Feeding the trolls

Scientists have long admired a 'neat trick', meaning an ingenious idea for overcoming an obstacle, and definitely not trying to mislead anyone. Just mentioning a 'trick' can mean trouble, though, if it gets the attention of internet trolls. Climate scientist Phil Jones found this out the hard way when he mentioned "Mike's Nature trick" in a private email that was later hacked (Pearce 2010, Chapter 14). The trolls deliberately twisted the meaning of the word 'trick' and Professor Jones's life was changed forever.

There are several 'neat tricks' in the world of pensions and insurance, all perfectly above board, which have yet to be attacked by trolls (but you never know).

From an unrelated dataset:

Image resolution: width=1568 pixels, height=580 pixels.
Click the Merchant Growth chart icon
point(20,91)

The first the student meets deals with valuing increasing cashflows. If cashflows starting at \(X\)  grow at compound rate \(g\) per year then the present value, at compound interest \(i\) per year, of a cashflow \(X \, (1+g)^n\) payable \(n\) years in the future, is:

\[ \frac{(1+g)^n}{(1+i)^n} X = \left( \frac{1+g}{1+i} \right)^n X \]

just as if the future cashflow was \(X\) and the interest rate was \((1+i)/(1+g) - 1\). Valuing a level series of future cashflows at a lower single rate of interest is, of course, an easier calculation. This 'trick'  can be useful for inflation-linked quantities, where it is well understood as the 'real'' interest rate. Perhaps being 'well-understood' has kept the trolls at bay (so far).

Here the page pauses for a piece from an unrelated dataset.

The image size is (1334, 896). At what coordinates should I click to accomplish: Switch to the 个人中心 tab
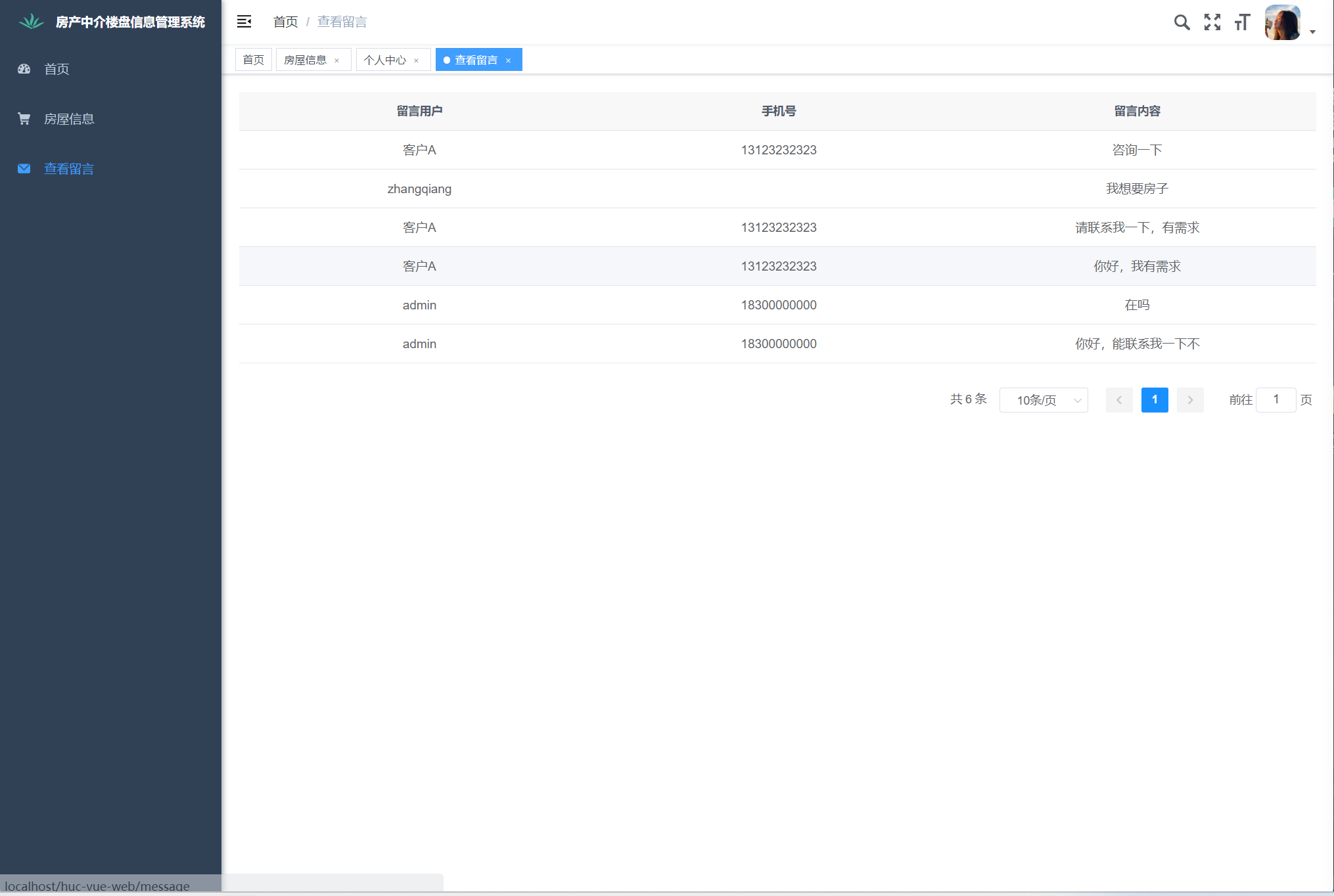[x=385, y=60]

The same technique used to work in the with-profits world. A compound reversionary bonus (remember those?) of \(b\) per year worked on the benefits in just the same way as \(g\) worked on cashflows above, so they could be valued simply at rate of interest \((1+i)/(1+b) - 1\) by assuming no future bonuses. If one did a somewhat similar thing with the premiums, the net premium method resulted and there was no need to mention a bonus rate \(b\) at all. This was helpful, because it meant the printing-press trolls of the day couldn't treat \(b\) as a promise and hold the actuary to ransom.

At a more advanced level, no-arbitrage valuation in finance means replacing the probability distribution of an asset's future price, usually denoted by \(P\), with an alternative 'risk-neutral' distribution, usually denoted by \(Q\).  The idea is now so pervasive that '\(P\)-measure' and '\(Q\)-measure' are becoming part of the language. Paradoxically, '\(P\)-measure' means 'real-world' probabilities, which sounds right but is wrong.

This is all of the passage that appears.